Aside from dodging Claude's surveillance like the special forces ninja  I wasn't, (he was determined to catch me and Donna leaving the office together), Donna was discovering that life in a big company's sales organization was hard. She had received a substantial salary increase with the transition, despite the  official line was that times were tough, and that nobody was getting anything.


Just prior to the acquisition Donna had closed a major and toughly-fought sale by massively underbidding the competition. The directive to do this came from well above her head in the old organization. Once we had been acquired, it turned out that the competitor she beat was, in fact, our new owners, and the whole thing had been an exercise in gamesmanship (or stupidity, depending on which way you want to look at it).

Donna was soon shipped off to a corporation-wide sales conference, and she found that she was notorious. People all throughout her group knew about the sale, and learned that the woman responsible was now in the building. And they were angry, and they wanted to know who she was.

Meanwhile, during the conference, her boss, got up on stage and took credit for closing the deal that Donna had become so notorious for. That's right: he took all the glory while letting Donna get hammered for undercutting her new colleagues.

Every year our company would stage out own user conference, during which all of our important customers came up to spend a week discussing the future directions of the product.. but mostly to participate in  fishing cruises and volleyball competitions and golf days. After being acquired some bigwigs down from our Silicon Valley HQ to join in the fun: Ramsay and his own boss.  Despite giving the appearance of open access, none of them would even make idle chitchat with me... but the two sales engineers they brought along were friendly and loquacious.

I took them to lunch, although they wound up paying for me on their expense accounts. In addition to learning about these expense accounts and other perks that sales staff were granted (like all-expenses paid holidays to Hawaii), I learned that the 'Tarzan' project was not just an ad hoc attempt to hack our software into some some complementary product: it was actually going to replace our system entirely.

We had been acquired for our market share and for a small piece of our technology that, by some fluke, actually worked pretty well. Our task was now to take that piece and redevelop it for Tarzan. That and a few relationships that the people-facing employees maintained were all that was of value. The rest of our business was surplus to requirements.

Soon this new reality began to manifest. Before long Donna was the only internal salesperson we had, and her new (albeit lucrative) job was to build a 'sales channel' for the broader organization. In other words, to eliminate her own position.

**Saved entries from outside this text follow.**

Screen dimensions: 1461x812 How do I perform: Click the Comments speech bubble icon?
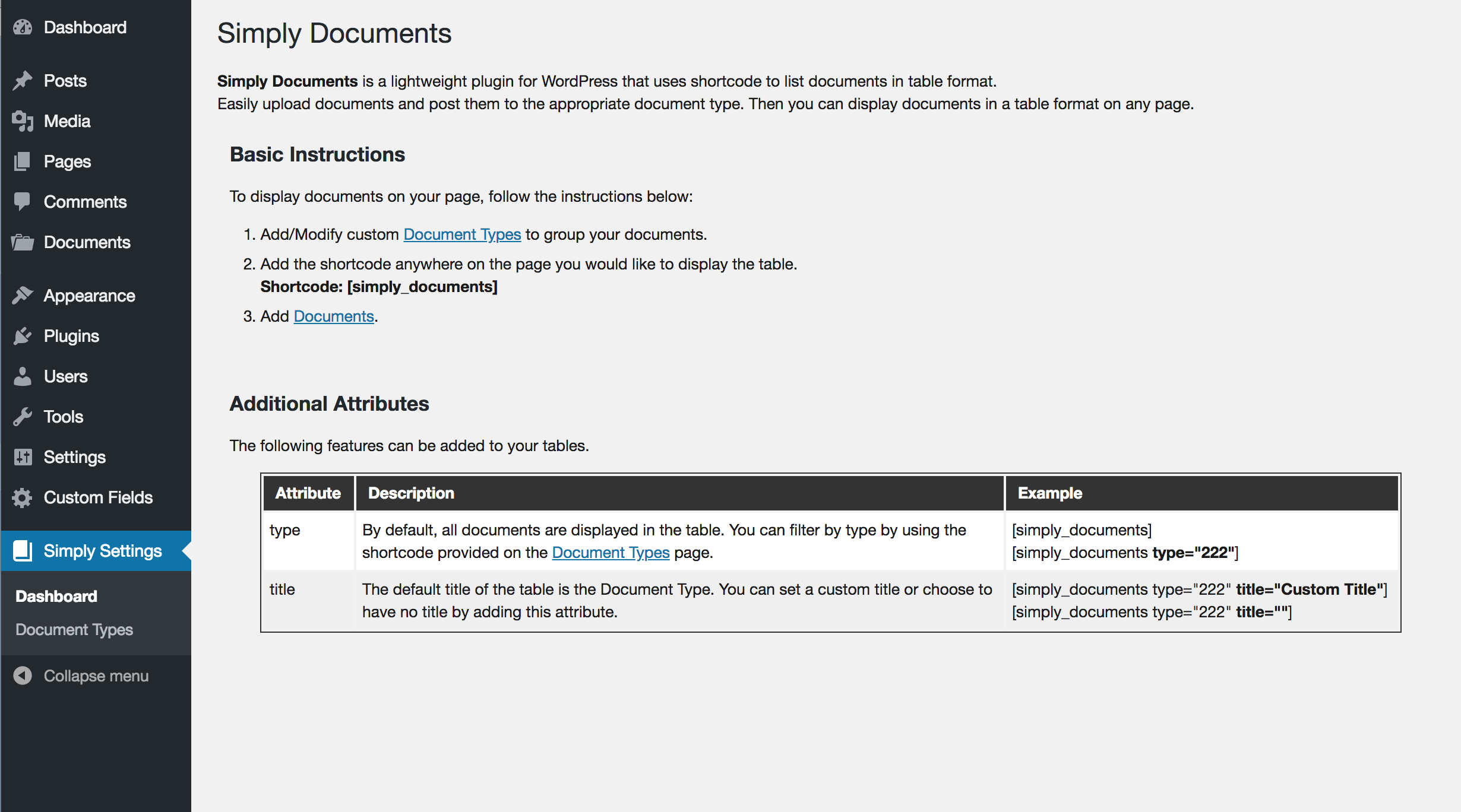(x=23, y=202)
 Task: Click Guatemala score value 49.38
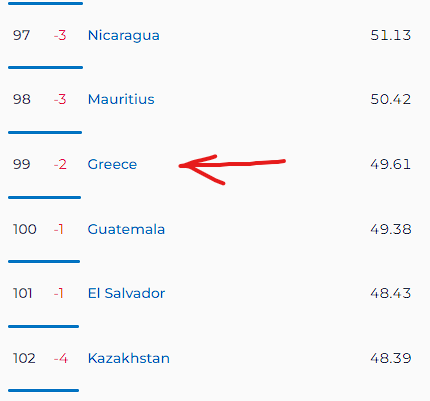tap(391, 229)
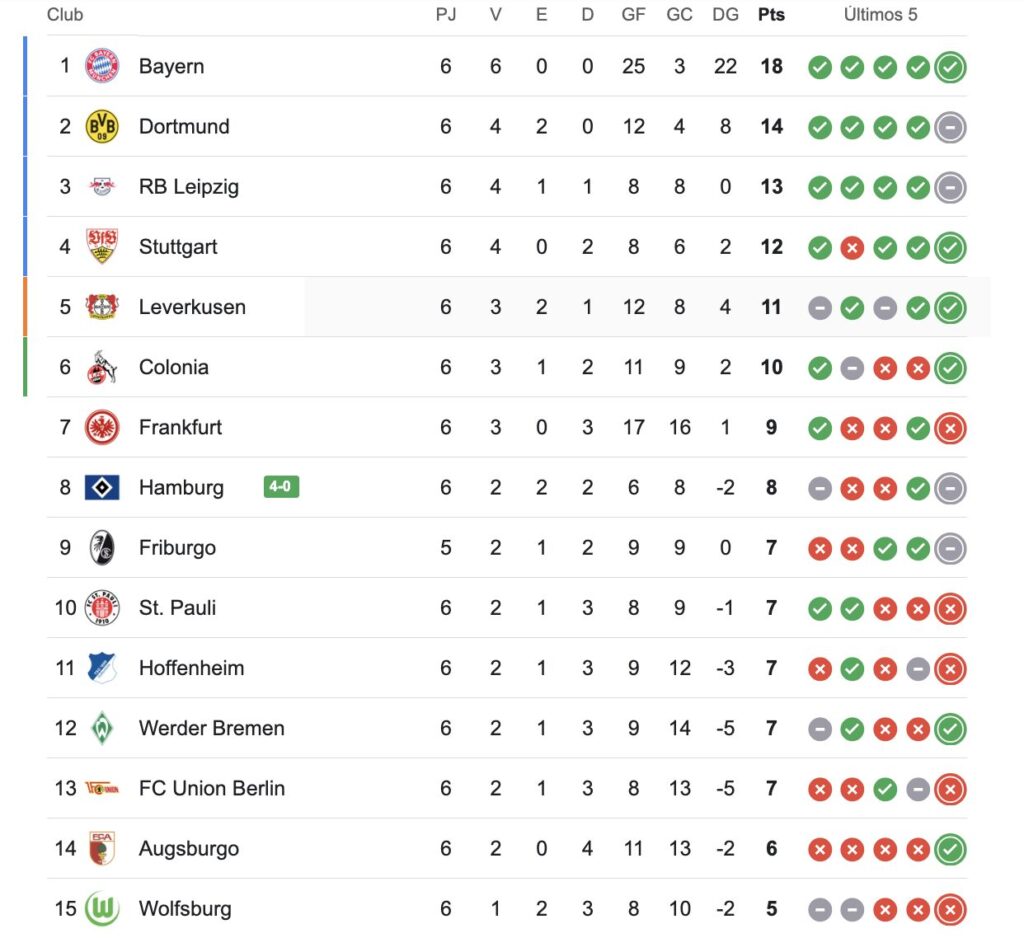1024x938 pixels.
Task: Click the Stuttgart club badge
Action: pyautogui.click(x=102, y=247)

Donna's boss kept telling her that he would look after her, he would get her a raise, he would find her a new place within the company. I told her that he was a liar, and he wasted little time in proving me correct: what he found her was a redundancy package.

But non of this information filtered down to the development group through official channels. It was business as usual for us... but there was blood in the water, even if we couldn't see the ninja assassins who had spilled it.